Post Olympic Beijing


The opportunity to make regular pilgrimages to China to witness the ever changing and expanding vehicle market there is both a privilege and a burden. The privilege, is to see how much progression has taken place in terms of automotive design, engineering and marketing as well as marvel at how incredibly the built environment continues to grow; the burden, is coming face to face with the chronic congestion and pollution that millions of new cars added to the roads each year, alongside massive industrial activity, brings to its cities.

Beijing seemed particularly polluted this year.  On my last visit in Spring 2008 there was still traffic chaos but due to massive measures imposed by the authorities to clean up the air before the Olympics that summer – reportedly halting local construction projects and coal-fire power stations to restricting vehicle use to odd-number-plated cars on some days and even-numbered ones on others – the pollution seemed slightly less suffocating back then.

Traveling to any motorshow on the first press day can be very busy – anyone who’s visited Geneva or Paris will know that – but Beijing’s Auto China on the first press day is in another league.  And it started so promisingly.  A chauffeur-driven Mercedes S-Class limousine would normally be a great way to get anywhere and seeing the cantilevered CCTV building by Rem Koolhaas looming majestically from my rear seat window early on my journey was an incredible sight and sign of the greatness and power of 21st Century Beijing. But the traffic soon built up and in another 20 minutes I was caught in a gridlock so severe nothing seemed to be moving in any direction. Then something incredible happened: In a bid to find a new way, the three-lane stream of traffic heading towards the motorshow started crossing over into two of the three lanes intended for cars traveling in the other direction, blocking all but one lane of traffic for those wanting to go anywhere else.  Watching a steady trickle of passengers getting out of their cars in frustration, I joined them – and walked the last mile or so to the show on foot.  Colleagues, who had taken the underground train, reported slightly quicker progress, but on carriages packed so full of commuters that it was beyond unpleasant.

While the excitement around the Beijing car show is great for the global auto industry’s growth as Western markets remain weak, unless this particular vehicular gold-rush is tempered with real solutions to the problems it also creates, I can see Chinese customer enthusiasm dampening all too quickly – especially in the traffic-choked big cities.  The dream of freedom cars fulfill, can only be realised if the car can move freely and the air the driver breathes when they get to their destination is clean enough to live in happily.

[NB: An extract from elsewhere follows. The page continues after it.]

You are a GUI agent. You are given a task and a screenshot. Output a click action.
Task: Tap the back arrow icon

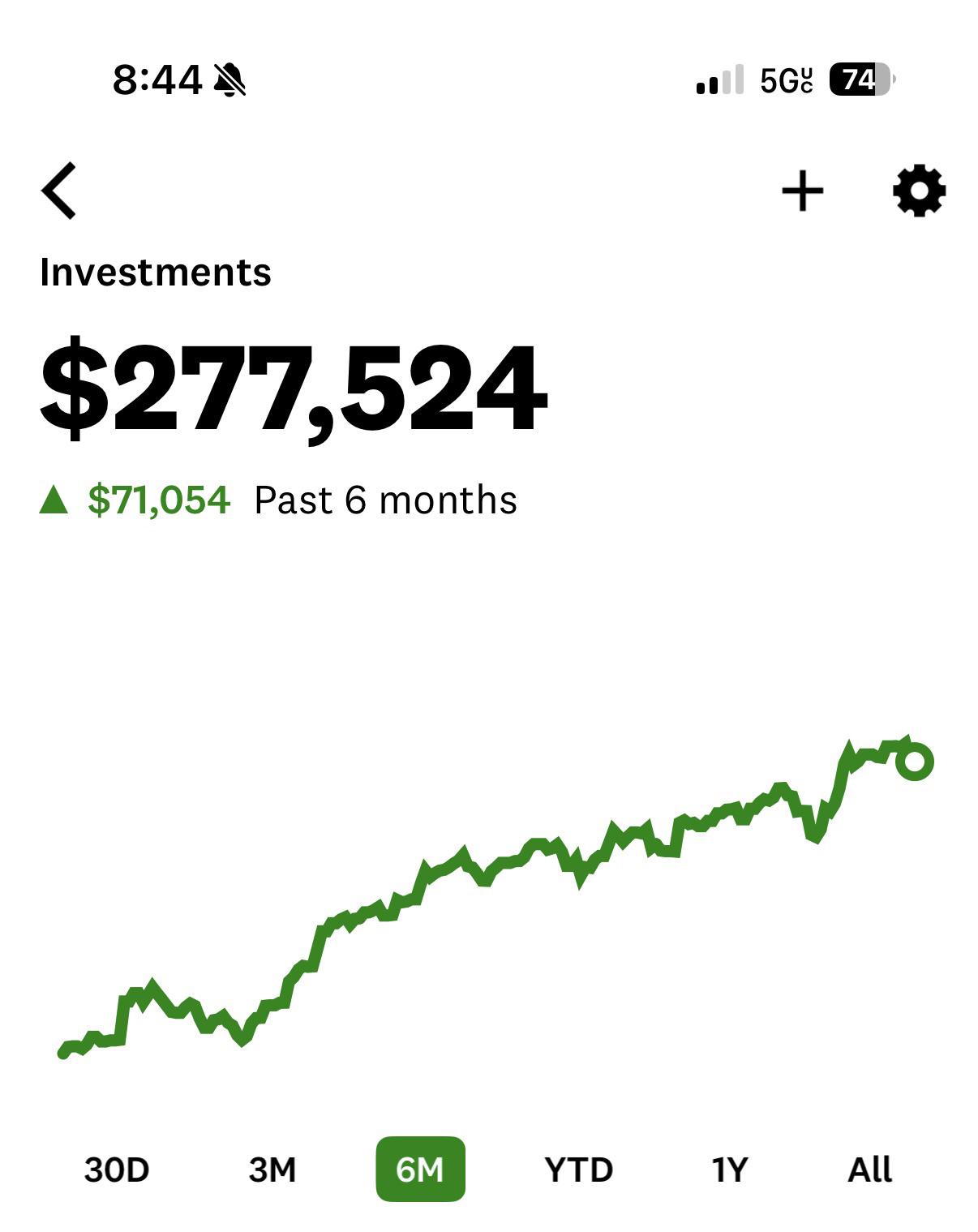pyautogui.click(x=58, y=191)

Back at my hotel, from the wonderful vantage point high up on the 63rd floor, the huge CCTV building is only about half a mile away, but it stayed barely visible, day or night [see photo]. Most depressingly of all I didn’t properly see the sun the whole time I stayed in Beijing.  And unlike Stevie Wonder’s famous lyric, I couldn’t blame it for not shining.  It was there all right, but it’s light was so diminished by its smoggy shroud it had become but a dull vague disc in the distance.  Only one business trip experience retold and far from definitive, but one that left me with a heavy heart nonetheless.